Hmm. Some commentators appear to be assuming that you don't get to keep the contents of the envelope which Alpha sent you. The problem is not 100% clear on this issue - and it makes a difference to the answer!

I one-box on Newcomb's. I two-envelope on this. This situation, however, is absurd. [ETA: Now that I think about it more, I'm now inclined to one-envelope and also more irritated by the hidden assumptions in this whole hypothetical.]

Omega's prediction is bizarre, because there's no apparent way that the contents of the envelope are entangled with my decision to accept the money - whether I am the kind of person who two-boxes or one-boxes, the contents of the envelope were decided by a coin toss. It seems the only way for Omega to make a reliable prediction would be to predict my response to Omega's deal, and then phrase the deal such that my predicted response is tied to the actual contents of the envelope. That is, Omega knows the envelope is empty, and he knows I will accept the offer, so he says "reject offer iff envelope is full."

In other words, I don't actually believe Omega can reliably make this same prediction, as he could theoretically do in Newcomb's; this hypothetical is absurd.

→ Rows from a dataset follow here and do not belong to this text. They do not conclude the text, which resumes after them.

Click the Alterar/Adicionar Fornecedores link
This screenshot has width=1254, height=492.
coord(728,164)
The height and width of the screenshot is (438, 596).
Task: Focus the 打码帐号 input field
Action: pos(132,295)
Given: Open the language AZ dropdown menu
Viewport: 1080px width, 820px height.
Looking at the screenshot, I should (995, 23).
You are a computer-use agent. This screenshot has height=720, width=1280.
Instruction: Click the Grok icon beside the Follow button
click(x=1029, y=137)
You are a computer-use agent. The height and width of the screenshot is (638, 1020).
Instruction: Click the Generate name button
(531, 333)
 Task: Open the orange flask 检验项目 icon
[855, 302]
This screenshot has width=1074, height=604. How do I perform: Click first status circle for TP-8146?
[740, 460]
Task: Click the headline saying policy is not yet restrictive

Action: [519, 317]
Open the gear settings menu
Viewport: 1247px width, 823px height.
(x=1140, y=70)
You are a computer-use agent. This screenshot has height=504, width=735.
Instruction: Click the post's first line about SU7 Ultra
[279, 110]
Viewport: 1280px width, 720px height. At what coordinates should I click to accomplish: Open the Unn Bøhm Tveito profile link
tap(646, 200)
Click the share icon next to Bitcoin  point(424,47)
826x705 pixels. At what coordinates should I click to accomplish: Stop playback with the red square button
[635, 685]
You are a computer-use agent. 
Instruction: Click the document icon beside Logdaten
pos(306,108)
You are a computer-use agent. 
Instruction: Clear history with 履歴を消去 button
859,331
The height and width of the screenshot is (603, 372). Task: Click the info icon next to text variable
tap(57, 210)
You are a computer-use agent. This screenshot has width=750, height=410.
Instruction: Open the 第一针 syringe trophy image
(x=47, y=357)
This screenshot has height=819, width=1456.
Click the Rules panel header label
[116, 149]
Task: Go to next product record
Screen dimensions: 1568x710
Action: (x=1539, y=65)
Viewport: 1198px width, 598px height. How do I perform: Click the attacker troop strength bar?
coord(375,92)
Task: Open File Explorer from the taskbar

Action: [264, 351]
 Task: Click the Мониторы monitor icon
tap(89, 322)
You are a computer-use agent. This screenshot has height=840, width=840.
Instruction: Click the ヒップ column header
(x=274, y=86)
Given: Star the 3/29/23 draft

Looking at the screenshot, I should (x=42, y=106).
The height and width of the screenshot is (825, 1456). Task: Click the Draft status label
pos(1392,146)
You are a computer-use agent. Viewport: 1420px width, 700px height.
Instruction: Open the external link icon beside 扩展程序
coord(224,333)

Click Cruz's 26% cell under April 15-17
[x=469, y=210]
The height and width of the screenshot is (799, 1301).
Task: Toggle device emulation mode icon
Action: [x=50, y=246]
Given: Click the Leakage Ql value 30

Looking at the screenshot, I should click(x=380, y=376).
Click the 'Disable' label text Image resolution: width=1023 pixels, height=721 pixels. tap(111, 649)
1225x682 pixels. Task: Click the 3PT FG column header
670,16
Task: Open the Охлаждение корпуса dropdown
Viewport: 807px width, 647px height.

If you had a thousand people, roughly half of them would have opened envelopes full of money (or whatever percentage would emerge from Alpha's random generator). It seems inconceivable that those half must also have rejected the ten pound note, and that the other half must have accepted it. If I saw a large enough sample illustrating this effect occurring consistently, I'd have to throw up my hands in confusion and reject the ten-pound note, but this outcome is outlandishly unlikely.

How are we to read Omega's statement?

if and only if there is £1000 000 in Alpha's envelope.

Or:

I predicted that <you will refuse this £10 if and only if there is £1000 000 in Alpha's envelope>.

The former interpretation leaves open the possibility that, if there is £1000 000 in the envelope, Omega made no prediction one way or the other.

I would translate this scenario into the following world-program:

U(S) =
{
    envelopeIsFilled = coinflip()
    acceptNote = S()

    if (acceptNote == envelopeIsFilled)
        CONTRADICTION
    else
        return (envelopeIsFilled ? 1e6 : 0) + (acceptNote ? 10 : 0)
}

Based on this world-program, it is obvious that you should refuse the note.

U2(S) =
{
    try {
        return U(S)
    } catch(contradiction) {
        return 0
    }
}

This is just Newcomb's problem with a coin flipped on how the boxes are labeled, so of course I onebox.